Jean-Rémi de MaistreCEO et fondateur de Jus Mundi

Invité du Jus Mundi AI Summit, Claude Kirchner, président du Comité consultatif national d’éthique du numérique, rappelle que l’IA comprend des biais inhérents à sa phase d’entraînement. Et ceux-ci ont un impact direct sur les résultats finaux.

« Les utilisateurs de systèmes d’IA, en particulier ceux utilisés dans le domaine juridique, doivent en être conscients. Ils devraient pouvoir disposer de systèmes d’IA conçus de manière transparente et équitable », résume la startup.

Cette démarche ne constituerait pas cependant un obstacle aux développements dans l’agentique et à l’adoption de l’IA pour le juridique.

La direction juridique de Centric Software en expérimentation

Marina Stavrinides, directrice juridique de Centric Software, en témoigne. « J’encourage mon équipe à exploiter l’IA au quotidien, même s’il s’agit de tests, pour vérifier tout ce qu’elle fait. Nous n’avons pas d’outils d’IA générative spécifiques. Mais chacun peut utiliser ce qu’il veut », explique la juriste de l’éditeur de logiciel.

« Nous utilisons également un outil de gestion du cycle de vie des contrats, qui est alimenté par l’IA. Il est très simple. Il nous permet de stocker nos contrats et de suivre le processus contractuel tout au long du processus », poursuit-elle.

En ce qui concerne l’agentique, l’adoption en est encore à ses prémices. L’ambition est de « bientôt commencer à l’utiliser », notamment en tirant profit de l’IA embarquée dans le logiciel de gestion du cycle de vie des contrats déployé dans l’entreprise.

« Il s’agit essentiellement d’outils qui vous permettent de redéfinir les contrats en utilisant vos propres règles internes et de prendre des décisions par vous-même. Nous sommes donc en train de le tester », précise Marina Stavrinides.

Pour elle, les tâches à faible valeur ajoutée et répétitives sont les premières ciblées sur ces usages. L’examen d’accords de non-divulgation figure parmi les tâches candidates.

« En utilisant ces outils, vous pouvez optimiser une opération qui prend beaucoup de temps et qui a peu de valeur. Et nous pouvons l’utiliser avec succès. C’est l’un des cas d’utilisation que nous testons actuellement. »

#####

> [Questions posées]:
• a. Comment rendre en anglais cette phrase du texte source : « L’examen d’accords de non-divulgation figure parmi les tâches candidates. » ?
• b. Reproduisez à l’identique le passage du texte source qui commence par « Jean-Rémi de MaistreCEO » et se poursuit jusqu’à « pour le juridique. ».

> [Documents fournis]:
#####

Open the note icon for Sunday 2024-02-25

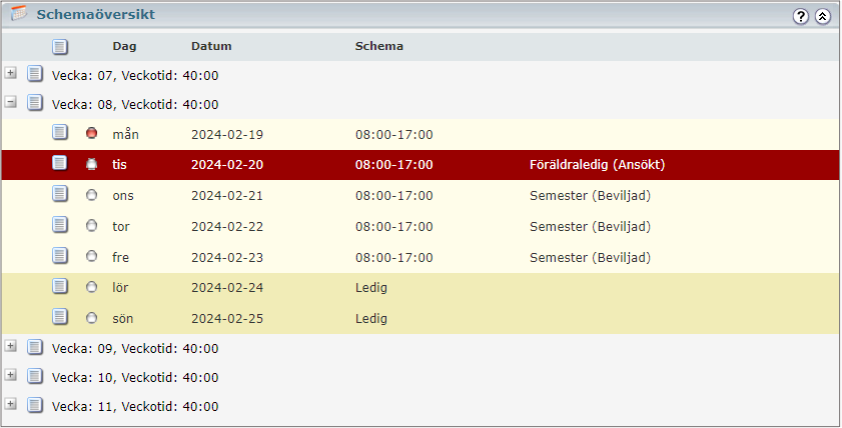(x=60, y=317)
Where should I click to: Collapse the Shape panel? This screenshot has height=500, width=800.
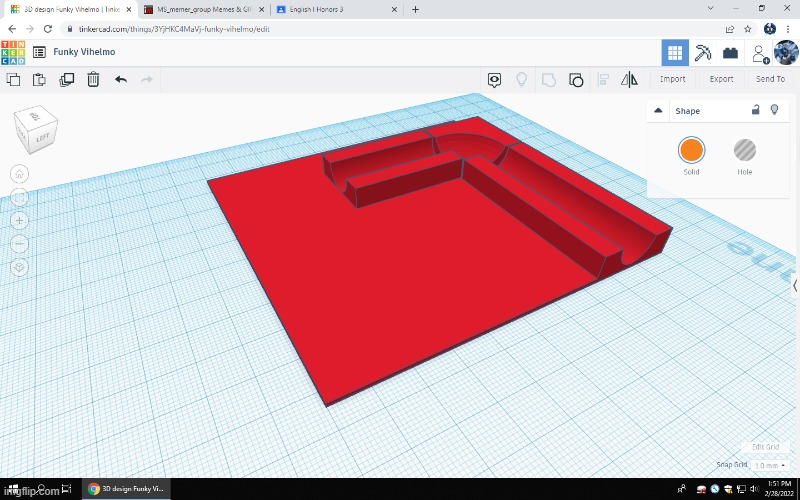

#####

> [Exercices corrigés]:
• a. The review of non-disclosure agreements is among the candidate tasks.

• b.
Jean-Rémi de MaistreCEO et fondateur de Jus Mundi

Invité du Jus Mundi AI Summit, Claude Kirchner, président du Comité consultatif national d’éthique du numérique, rappelle que l’IA comprend des biais inhérents à sa phase d’entraînement. Et ceux-ci ont un impact direct sur les résultats finaux.

« Les utilisateurs de systèmes d’IA, en particulier ceux utilisés dans le domaine juridique, doivent en être conscients. Ils devraient pouvoir disposer de systèmes d’IA conçus de manière transparente et équitable », résume la startup.

Cette démarche ne constituerait pas cependant un obstacle aux développements dans l’agentique et à l’adoption de l’IA pour le juridique.